Start of Material provided

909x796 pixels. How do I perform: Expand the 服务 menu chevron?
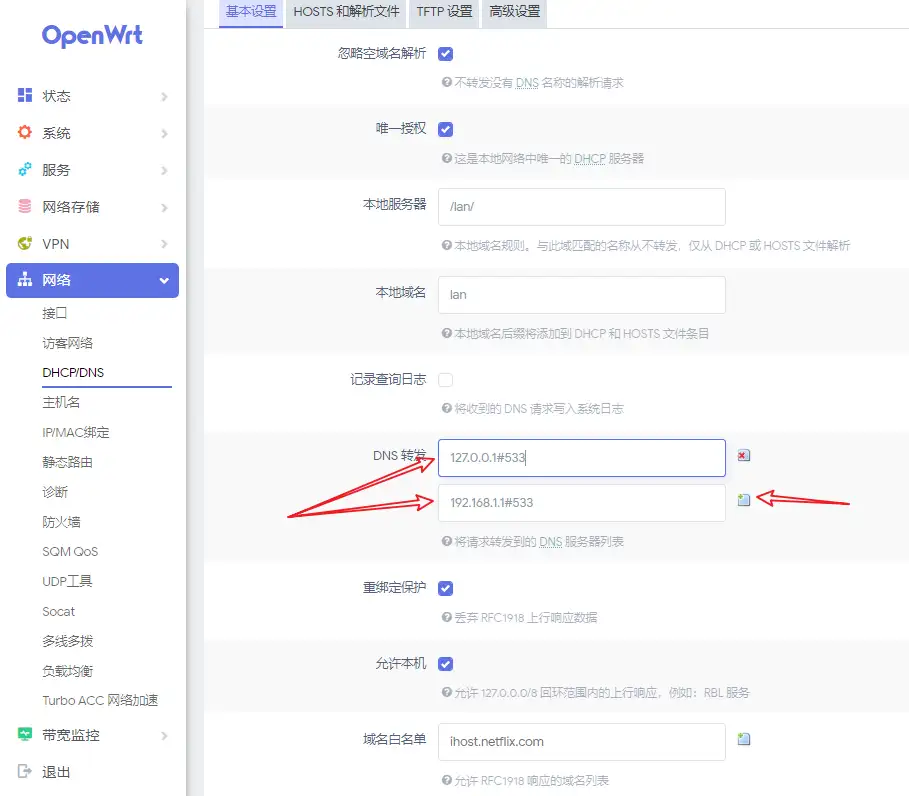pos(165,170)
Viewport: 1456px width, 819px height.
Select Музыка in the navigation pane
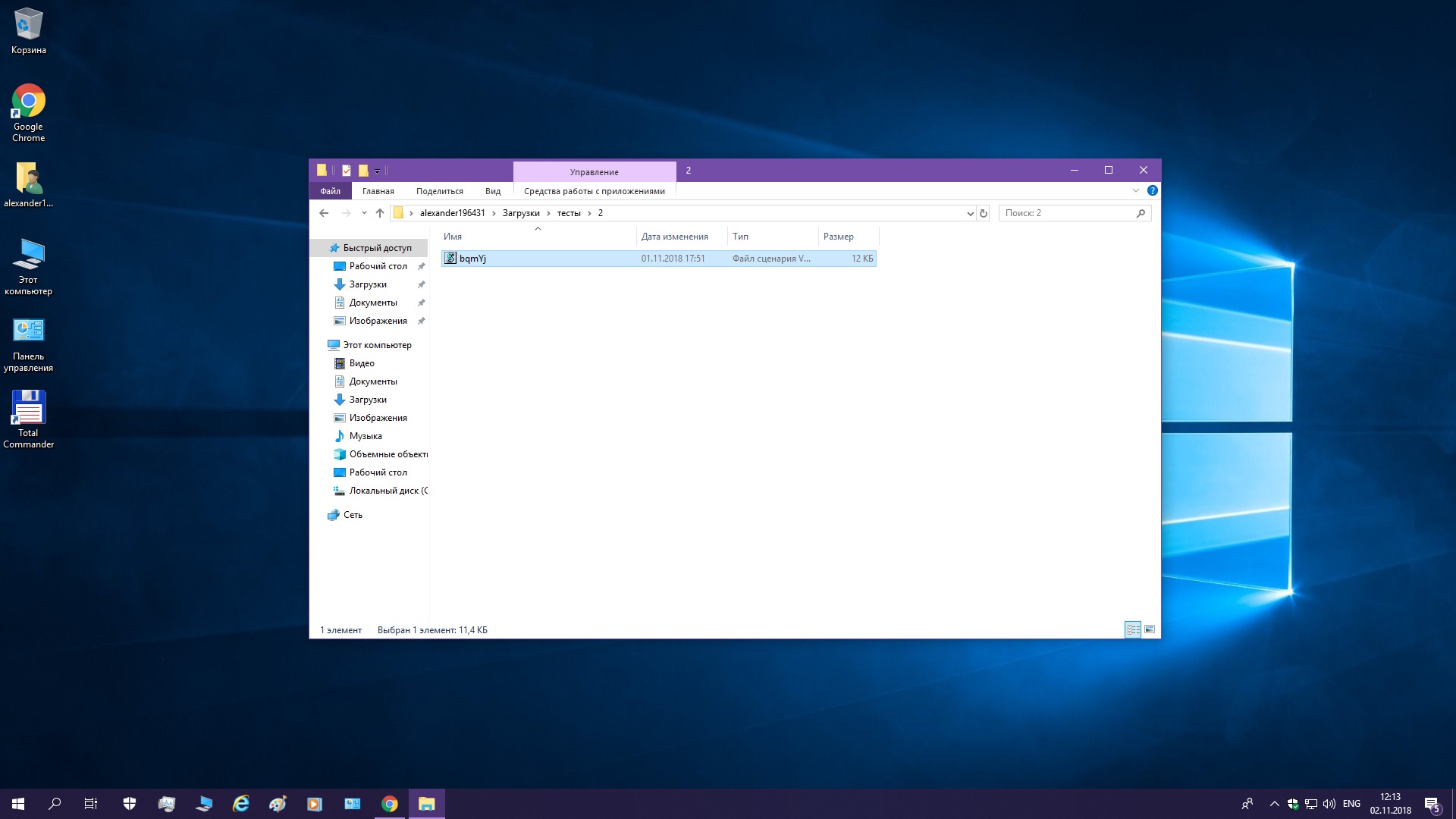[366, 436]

End of Material provided
Start of Material provided

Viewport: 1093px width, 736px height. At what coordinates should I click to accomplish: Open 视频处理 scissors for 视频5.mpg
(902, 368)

End of Material provided
Start of Material provided

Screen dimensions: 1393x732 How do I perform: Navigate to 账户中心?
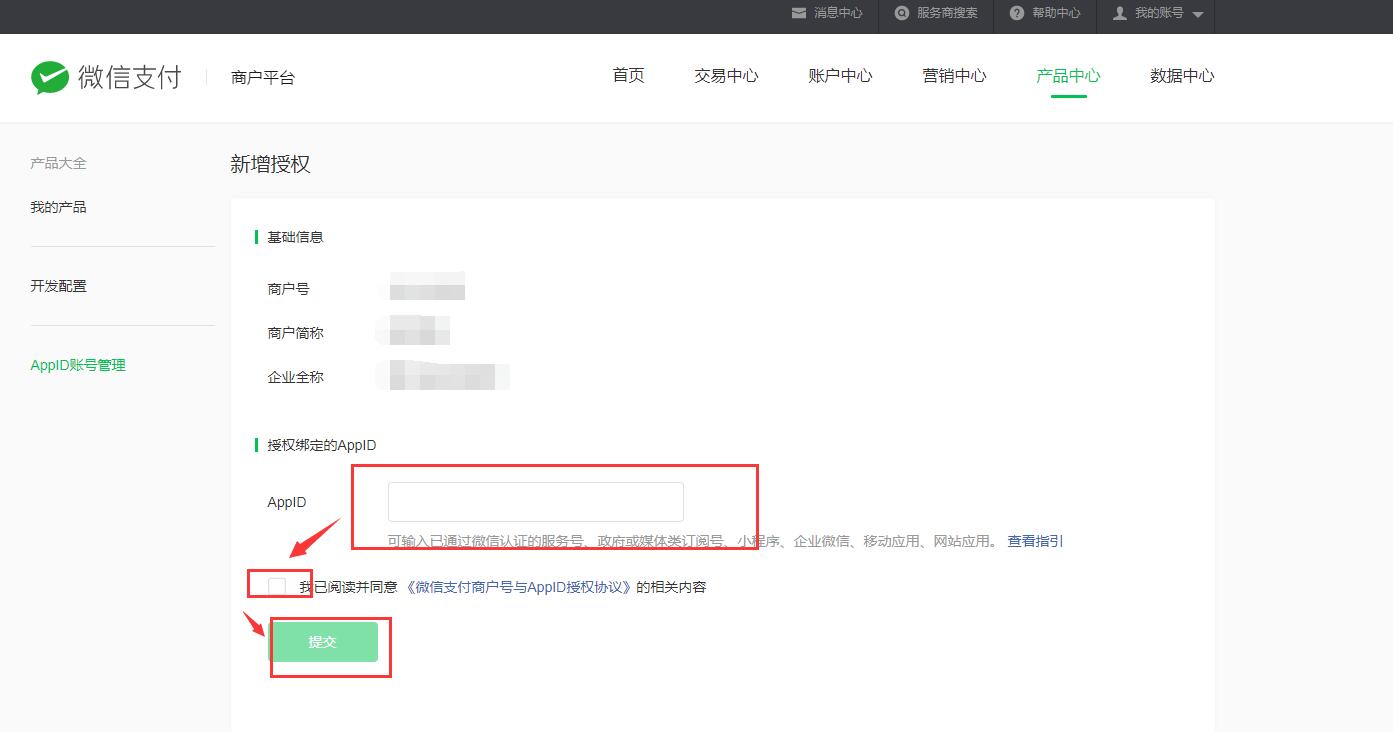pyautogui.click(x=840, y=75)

End of Material provided

▸ Given task
Copy word for word the lines starting at the one containing "Screen dimensions: 1393x732" and ending at the one containing "pyautogui.click(x=840, y=75)", leaving out the pictures.

▸ Right answer
Screen dimensions: 1393x732 How do I perform: Navigate to 账户中心?
pyautogui.click(x=840, y=75)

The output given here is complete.